Required action: Copy each line below as written, but skip the pictures.
*** Dataset records Section Begins ***
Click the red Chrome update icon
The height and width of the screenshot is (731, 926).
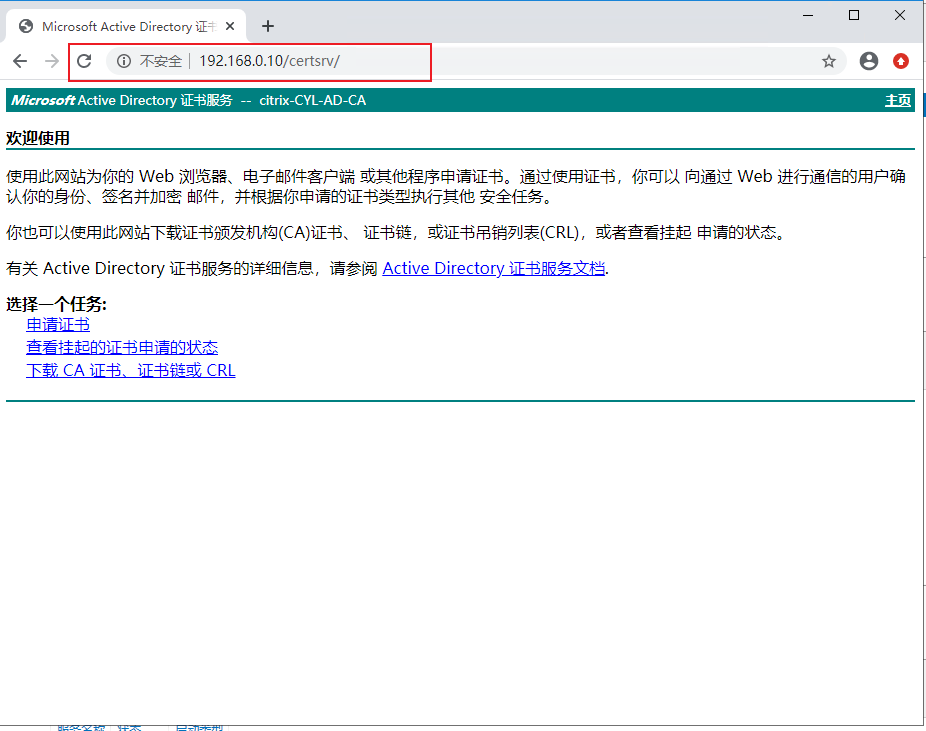pyautogui.click(x=901, y=61)
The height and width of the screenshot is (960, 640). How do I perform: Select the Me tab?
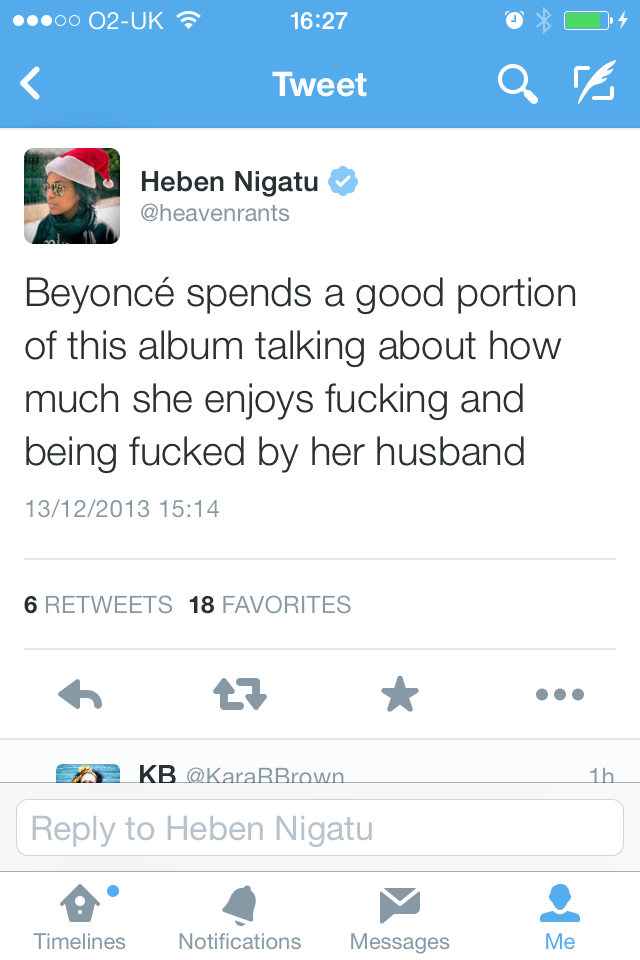click(560, 918)
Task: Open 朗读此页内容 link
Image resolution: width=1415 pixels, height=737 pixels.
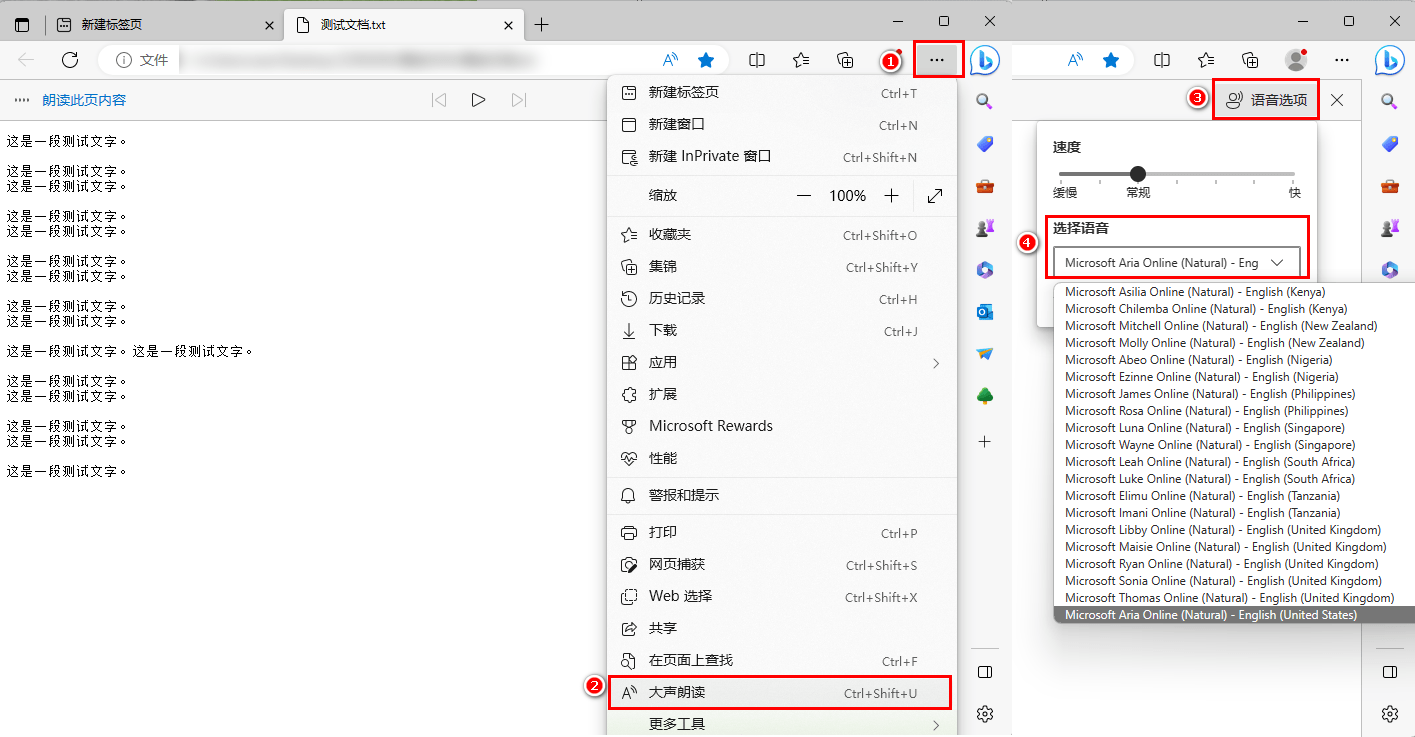Action: [84, 99]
*** Dataset records Section Ends ***
The completed task:
Click the red Chrome update icon
The height and width of the screenshot is (731, 926).
pyautogui.click(x=901, y=61)
The height and width of the screenshot is (960, 640). How do I perform: Select the Me tab?
click(560, 918)
Task: Open 朗读此页内容 link
Image resolution: width=1415 pixels, height=737 pixels.
Action: [84, 99]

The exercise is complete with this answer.